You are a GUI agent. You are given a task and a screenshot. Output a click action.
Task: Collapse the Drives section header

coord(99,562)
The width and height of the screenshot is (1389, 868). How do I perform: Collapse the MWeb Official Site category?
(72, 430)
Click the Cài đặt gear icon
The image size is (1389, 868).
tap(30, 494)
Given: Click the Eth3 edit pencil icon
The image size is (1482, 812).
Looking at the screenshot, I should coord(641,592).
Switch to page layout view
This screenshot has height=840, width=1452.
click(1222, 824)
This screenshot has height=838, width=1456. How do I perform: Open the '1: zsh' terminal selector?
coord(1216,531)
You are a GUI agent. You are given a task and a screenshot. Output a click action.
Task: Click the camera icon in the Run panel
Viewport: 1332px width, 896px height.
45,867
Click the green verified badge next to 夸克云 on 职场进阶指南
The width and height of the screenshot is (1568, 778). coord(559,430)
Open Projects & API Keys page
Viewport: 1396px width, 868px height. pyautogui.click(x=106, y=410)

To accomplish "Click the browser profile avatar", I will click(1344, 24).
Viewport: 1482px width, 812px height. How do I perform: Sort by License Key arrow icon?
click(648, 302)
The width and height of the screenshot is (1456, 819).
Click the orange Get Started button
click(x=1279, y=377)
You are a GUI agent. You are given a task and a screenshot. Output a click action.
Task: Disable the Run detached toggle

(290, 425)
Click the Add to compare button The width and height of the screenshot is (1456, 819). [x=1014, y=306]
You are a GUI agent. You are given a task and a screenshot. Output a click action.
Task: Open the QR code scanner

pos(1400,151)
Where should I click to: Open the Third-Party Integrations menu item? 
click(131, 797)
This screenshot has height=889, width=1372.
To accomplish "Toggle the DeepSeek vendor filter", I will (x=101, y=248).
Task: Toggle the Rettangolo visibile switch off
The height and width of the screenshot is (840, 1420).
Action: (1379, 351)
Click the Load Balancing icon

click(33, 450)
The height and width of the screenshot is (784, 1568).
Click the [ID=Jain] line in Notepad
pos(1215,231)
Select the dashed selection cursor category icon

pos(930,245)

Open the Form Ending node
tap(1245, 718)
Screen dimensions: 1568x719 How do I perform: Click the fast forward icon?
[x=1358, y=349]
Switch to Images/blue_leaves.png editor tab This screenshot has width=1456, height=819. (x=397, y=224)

◆ ASSIGNMENT
The line with "Given: Click the Eth3 edit pencil icon" is the last to include; transcribe exactly every line from the top of the material above down to it.

◆ YOUR SOLUTION
You are a GUI agent. You are given a task and a screenshot. Output a click action.
Task: Collapse the Drives section header

coord(99,562)
The width and height of the screenshot is (1389, 868). How do I perform: Collapse the MWeb Official Site category?
(72, 430)
Click the Cài đặt gear icon
The image size is (1389, 868).
tap(30, 494)
Given: Click the Eth3 edit pencil icon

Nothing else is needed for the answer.